Reproduce the following lines word for word, with nothing changed.

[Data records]
--- begin ---

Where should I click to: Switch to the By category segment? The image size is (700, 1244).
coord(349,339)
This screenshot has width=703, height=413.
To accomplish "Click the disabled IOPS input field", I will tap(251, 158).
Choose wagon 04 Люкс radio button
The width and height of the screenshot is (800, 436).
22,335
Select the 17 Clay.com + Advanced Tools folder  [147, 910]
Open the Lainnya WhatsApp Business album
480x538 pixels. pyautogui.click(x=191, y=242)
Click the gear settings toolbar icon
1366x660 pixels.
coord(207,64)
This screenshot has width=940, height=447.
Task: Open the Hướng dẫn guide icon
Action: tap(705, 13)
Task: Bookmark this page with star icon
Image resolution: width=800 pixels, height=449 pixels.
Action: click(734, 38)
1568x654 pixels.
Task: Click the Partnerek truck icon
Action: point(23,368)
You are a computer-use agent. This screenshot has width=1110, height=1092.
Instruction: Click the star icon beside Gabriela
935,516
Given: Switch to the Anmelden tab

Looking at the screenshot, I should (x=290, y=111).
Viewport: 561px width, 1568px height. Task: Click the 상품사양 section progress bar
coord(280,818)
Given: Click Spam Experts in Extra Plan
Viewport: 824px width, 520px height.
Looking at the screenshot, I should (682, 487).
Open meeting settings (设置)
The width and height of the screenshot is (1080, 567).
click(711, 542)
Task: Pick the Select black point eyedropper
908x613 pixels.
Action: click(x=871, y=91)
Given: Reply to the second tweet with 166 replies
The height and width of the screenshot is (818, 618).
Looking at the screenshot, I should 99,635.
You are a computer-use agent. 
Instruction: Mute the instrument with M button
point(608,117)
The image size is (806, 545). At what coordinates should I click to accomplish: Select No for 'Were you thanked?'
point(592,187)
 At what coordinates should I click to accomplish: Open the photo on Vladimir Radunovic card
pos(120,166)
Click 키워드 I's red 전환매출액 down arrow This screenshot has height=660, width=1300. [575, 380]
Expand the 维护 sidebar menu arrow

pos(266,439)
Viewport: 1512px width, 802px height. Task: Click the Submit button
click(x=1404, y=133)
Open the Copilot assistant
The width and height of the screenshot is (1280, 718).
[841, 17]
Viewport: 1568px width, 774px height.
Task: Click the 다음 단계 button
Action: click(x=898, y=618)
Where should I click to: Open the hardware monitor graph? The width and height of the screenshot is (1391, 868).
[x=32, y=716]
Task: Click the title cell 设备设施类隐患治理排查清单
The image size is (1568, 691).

--- end ---

IN RESPONSE:
Where should I click to: Switch to the By category segment? The image size is (700, 1244).
coord(349,339)
This screenshot has width=703, height=413.
To accomplish "Click the disabled IOPS input field", I will tap(251, 158).
Choose wagon 04 Люкс radio button
The width and height of the screenshot is (800, 436).
22,335
Select the 17 Clay.com + Advanced Tools folder  [147, 910]
Open the Lainnya WhatsApp Business album
480x538 pixels. pyautogui.click(x=191, y=242)
Click the gear settings toolbar icon
1366x660 pixels.
coord(207,64)
This screenshot has width=940, height=447.
Task: Open the Hướng dẫn guide icon
Action: tap(705, 13)
Task: Bookmark this page with star icon
Image resolution: width=800 pixels, height=449 pixels.
Action: click(734, 38)
1568x654 pixels.
Task: Click the Partnerek truck icon
Action: point(23,368)
You are a computer-use agent. This screenshot has width=1110, height=1092.
Instruction: Click the star icon beside Gabriela
935,516
Given: Switch to the Anmelden tab

Looking at the screenshot, I should (x=290, y=111).
Viewport: 561px width, 1568px height. Task: Click the 상품사양 section progress bar
coord(280,818)
Given: Click Spam Experts in Extra Plan
Viewport: 824px width, 520px height.
Looking at the screenshot, I should (682, 487).
Open meeting settings (设置)
The width and height of the screenshot is (1080, 567).
click(711, 542)
Task: Pick the Select black point eyedropper
908x613 pixels.
Action: click(x=871, y=91)
Given: Reply to the second tweet with 166 replies
The height and width of the screenshot is (818, 618).
Looking at the screenshot, I should 99,635.
You are a computer-use agent. 
Instruction: Mute the instrument with M button
point(608,117)
The image size is (806, 545). At what coordinates should I click to accomplish: Select No for 'Were you thanked?'
point(592,187)
 At what coordinates should I click to accomplish: Open the photo on Vladimir Radunovic card
pos(120,166)
Click 키워드 I's red 전환매출액 down arrow This screenshot has height=660, width=1300. [575, 380]
Expand the 维护 sidebar menu arrow

pos(266,439)
Viewport: 1512px width, 802px height. Task: Click the Submit button
click(x=1404, y=133)
Open the Copilot assistant
The width and height of the screenshot is (1280, 718).
[841, 17]
Viewport: 1568px width, 774px height.
Task: Click the 다음 단계 button
Action: click(x=898, y=618)
Where should I click to: Open the hardware monitor graph? The width and height of the screenshot is (1391, 868).
[x=32, y=716]
Task: Click the title cell 设备设施类隐患治理排查清单
The image size is (1568, 691).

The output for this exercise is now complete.